Genomic analysis of genetic heterogeneity and evolution in high-grade serous ovarian carcinoma

Resistance to chemotherapy in ovarian cancer is poorly understood. Evolutionary models of cancer predict that, following treatment, resistance emerges either because of outgrowth of an intrinsically resistant sub-clone or evolves in residual disease under the selective pressure of treatment. To investigate genetic evolution in high-grade serous (HGS) ovarian cancers, we first analysed cell line series derived from three cases of HGS carcinoma before and after platinum resistance had developed (PEO1, PEO4 and PEO6; PEA1 and PEA2; and PEO14 and PEO23). Analysis with 24-colour fluorescence in situ hybridisation and single nucleotide polymorphism (SNP) array comparative genomic hybridisation (CGH) showed mutually exclusive endoreduplication and loss of heterozygosity events in clones present at different time points in the same individual.
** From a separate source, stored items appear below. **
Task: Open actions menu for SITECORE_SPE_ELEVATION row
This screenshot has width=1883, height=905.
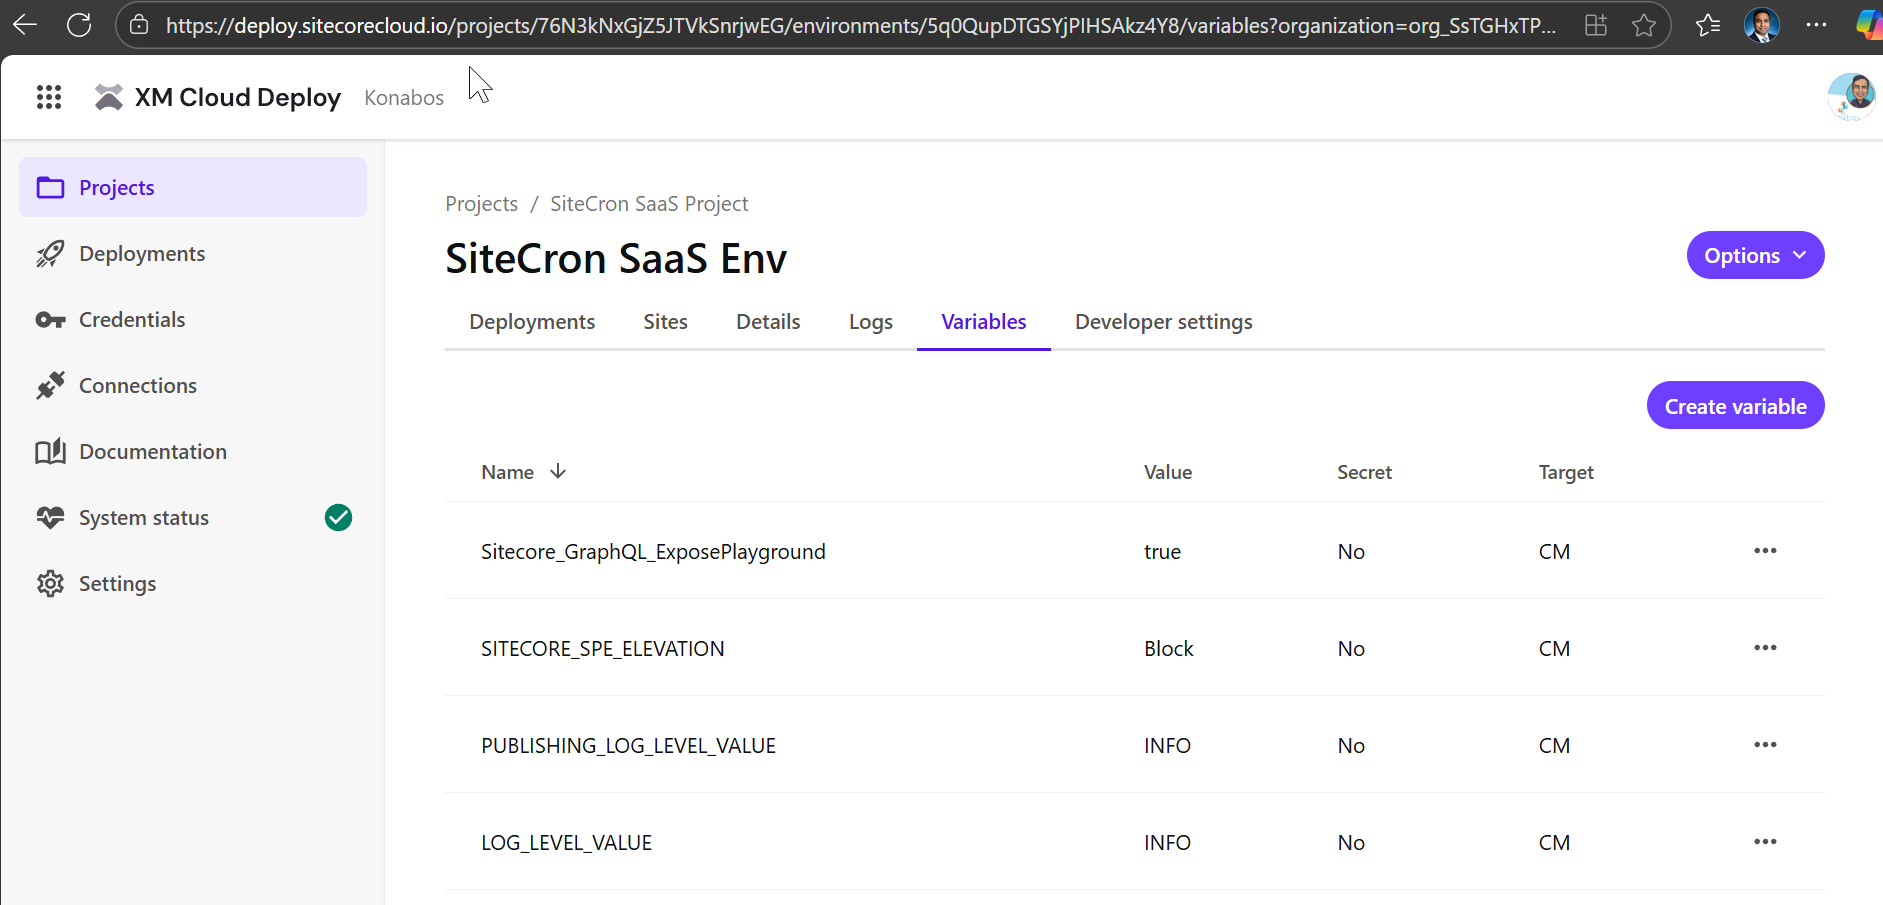Action: [1765, 648]
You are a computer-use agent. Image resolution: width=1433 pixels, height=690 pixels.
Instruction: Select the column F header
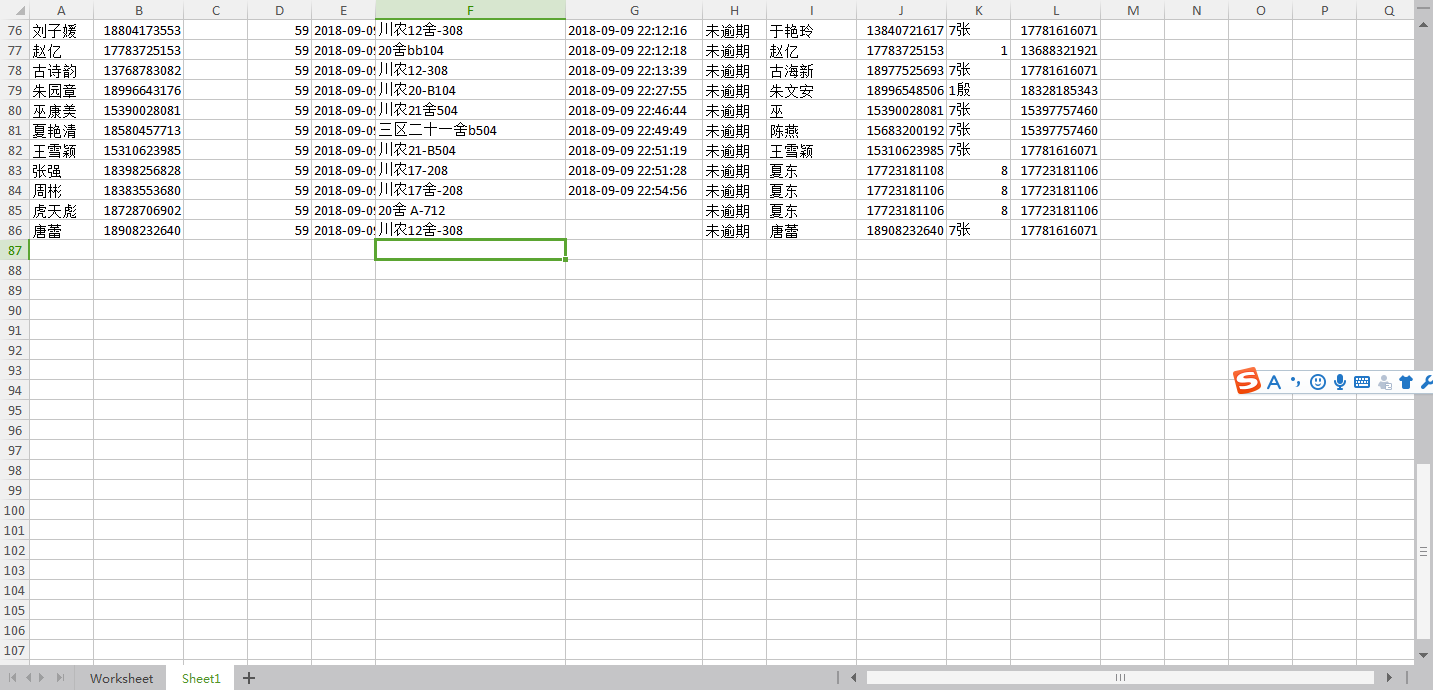(x=470, y=10)
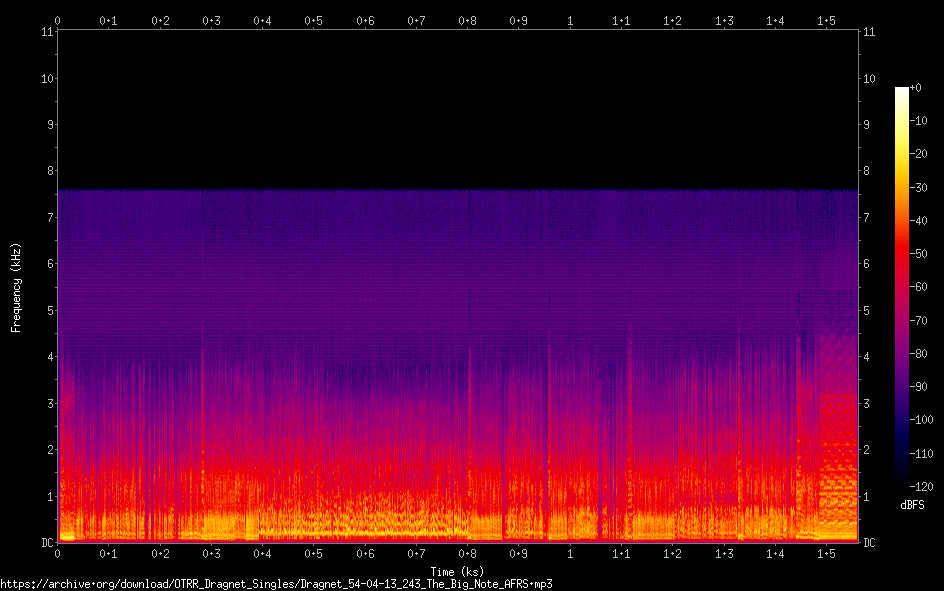Click the -60 mark on the color scale
Image resolution: width=944 pixels, height=591 pixels.
click(x=916, y=287)
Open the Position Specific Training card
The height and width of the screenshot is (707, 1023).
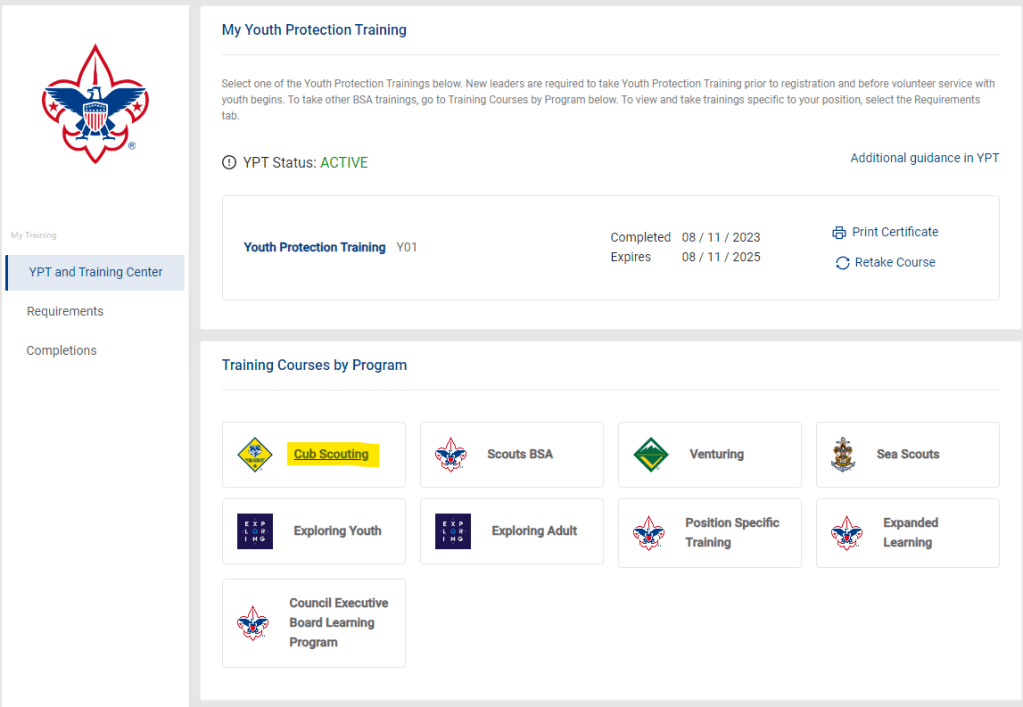click(x=731, y=532)
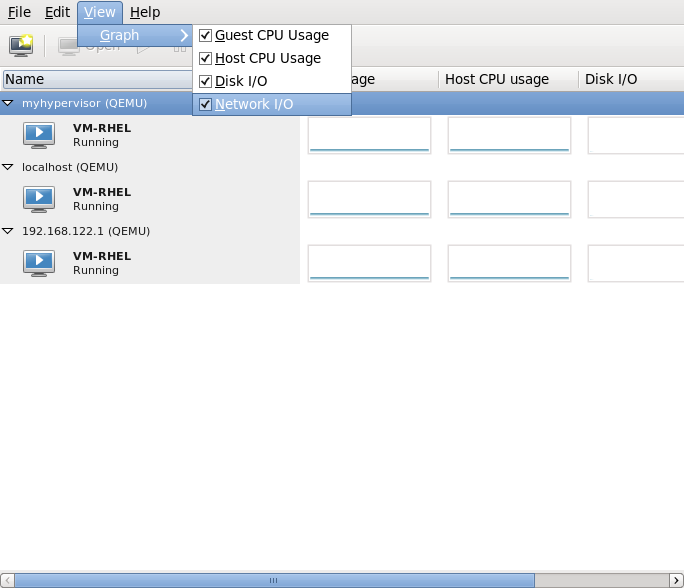Image resolution: width=684 pixels, height=588 pixels.
Task: Collapse the 192.168.122.1 (QEMU) group
Action: pyautogui.click(x=8, y=231)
This implies that platinum-sensitive and -resistant disease was not linearly related, but shared a common ancestor at an early stage of tumour development. Array CGH analysis of six paired pre- and post-neoadjuvant treatment HGS samples from the CTCR-OV01 clinical study did not show extensive copy number differences, suggesting that one clone was strongly dominant at presentation. These data show that cisplatin resistance in HGS carcinoma develops from pre-existing minor clones but that enrichment for these clones is not apparent during short-term chemotherapy treatment.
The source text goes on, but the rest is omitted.